Pemerintah Orde Baru sedang meaksanakan pembangunan dan modernisasi di berbagai aspek kehidupan. Pemerintah Orde Baru juga lebih memiliki kecenderungan terhadap kalangan modernis yang lebih mengedepankan rasio dan terbuka terhadap adanya gagasan-gagasan yang baru.

→ Kecenderungan adanya santriisasi di kalangan masyarakat abangan dan elit birokrasi Orde Baru ;

Pada era tahun 1990-an, Soeharto melihat adanya gejala santriisasi, di mana banyak kalangan Abangan dan priyayi yang mulai mempelajari agama dan mendekat kepada ajaran-ajaran agama. Hal itu ditandai oleh semakin banyaknya jumlah orang yang menunaikan ibadah haji dan umroh serta maraknya kegiatan keagamaan dan pengajian-pengajian kantor.

→ kecenderungan ijo royo-royo dan ABRI Hijau ;

Islamisasi bukan saja terjadi di kalangan masyarakat sipil di luar pemerintahan. Di dalam tubuh ABRI sendiri terdapat kelompok yang dekat dengan Islam. Mereka tidak seperti “kelompok Benny” yang cenderung dipersepsikan sebagai ‘anti-Islam’ atau Islamo-Phobia. Mereka, para Jenderal Hijau ini seperti Jenderal Prabowo, Feisal Tanjung dan Hartono memiliki pandangan yang positif terhadap Islam dan umat Islam. Naiknya para “jenderal hijau” ini dalam jajaran pimpinan militer tidak pelak telah mengakibatkan terjadinya perubahan budaya di lingkungan ABRI.

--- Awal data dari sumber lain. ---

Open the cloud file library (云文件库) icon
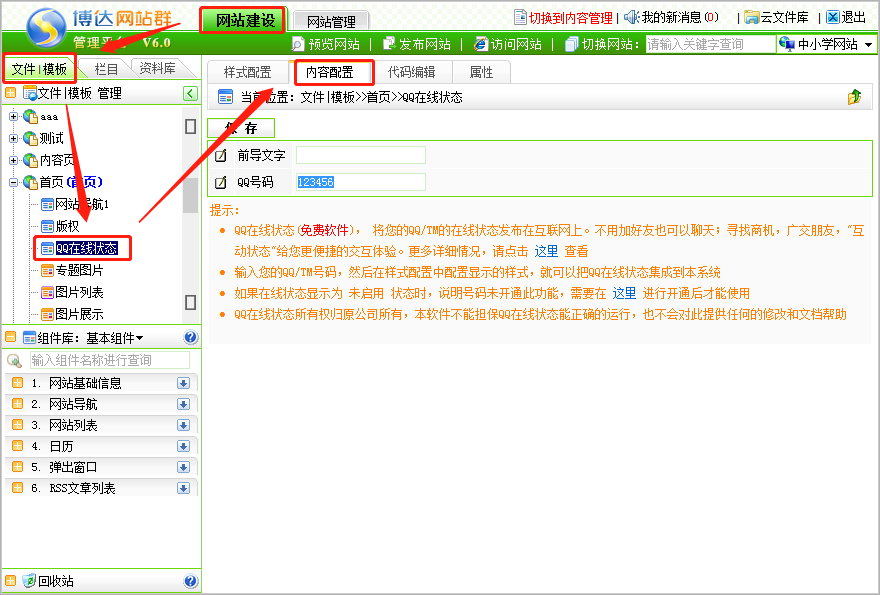Image resolution: width=880 pixels, height=595 pixels. pyautogui.click(x=751, y=17)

Pada era 1990-an anggota dan perwra ABRI tidak lagi khawatir menunjukkan aktivitas keislamannya di lingkungan ABRI, berbeda halnya ketika Benny Moerdani dan kelompoknya memegang kekuasaan di dalam ABRI. Saat itu para anggota dan perwira muslim mengalami kesulitan dalam menjalankan ibadah.

Sampai-sampai Jenderal Try Sutrisno yang notabene dikategorikan sebagai bagian dari kelompok Benny pernah ditegur oleh Benny karena menggunakan “baju muslim” ketika menunaikan ibadah Shalat Jum’at. Hal yang sama dialami oleh seorang perwira yang harus ditegur atasannya hanya karena di ruang kerjanya terdapat sajadah untuk melaksanakan shalat.


LATAR BELAKANG AKOMODASI ISLAM

Perubahan sikap politik Soeharto terhadap Islam sudah melalui proses yang panjang. Terdapat beberapa faktor yang melatarbelakangi perubahan sikap dan pandangan Soeharto tersebut. Beberapa hal yang melatarbelakanginya diantaranya adalah :

● Wafatnya Soedjono Humardhani, yang merupakan tokoh klenik dan sekaligus guru mistis Soeharto ;

Soedjono Humardhani adalah salah satu anak buah Soeharto semenjak duduk sebagai Panglima Kodam Diponegoro, Jawa Tengah. Selain itu, Soedjono juga merupakan sahabat Soeharto dalam dunia kebatinan Jawa. Soedjono menurut Jenderal Sumitro seringkali berperan sebagai tokoh supranatural yang berupaya mempertahankan kekuasaan Soeharto melalui klenik.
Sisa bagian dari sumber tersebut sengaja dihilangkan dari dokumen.